In TAUC, the defendant’s continued refusal to timely produce material to the manager-plaintiff first drew a contempt order, and then a court-appointed receiver to ensure compliance. And after the TAUC defendant started producing board materials, it only did so on a delayed basis, often rendering the material useless to the plaintiff. Email production was delayed even further. The defendant LLC also changed how it was advising its managers—always omitting one manager per meeting on a rotating basis—in an attempt to minimize the official management materials it might be required to produce to the plaintiff for inspection. The Court also faulted the defendant LLC’s privilege designations, noting that it had improperly redacted entire documents; had withheld image files, attachments, and calendar items for no apparent reason; and had inexplicably withheld documents that had been sent by, or shared with, the plaintiff. And the Court also noted that, “in what is supposed to be a summary proceeding, the docket is littered with letters, and the Court has had a trial, three subsequent hearings, and issued now five rulings.”
Finally, Vice Chancellor Zurn expressed concern that the defendants in both cases misrepresented the record in opposing fee shifting. In Blue Foundry, the opinion states the defendant “made four demonstrably false statements” about its actions during discovery. In TAUC, the opinion pointed to the defendant’s broken promises to comply with discovery orders and false assertion that the plaintiff never asked to inspect records on-site (he did).

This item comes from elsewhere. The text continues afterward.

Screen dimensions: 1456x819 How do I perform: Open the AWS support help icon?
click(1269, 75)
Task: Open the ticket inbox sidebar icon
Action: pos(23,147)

In the end, inspection was ordered and fees were shifted. Both decisions reflect the Delaware Court of Chancery’s latest efforts to discourage what it sees as a “trend” of bad faith litigation strategies for frustrating inspection demands. Mere delay in the production of documents may not be enough to justify shifting fees, particularly where the company provides the documents, as another recent books-and-records decision held. But litigating plainly legitimate inspection requests, taking overbroad privilege positions, and misrepresenting the record to the Court may be seen as bad faith that comes with a price tag.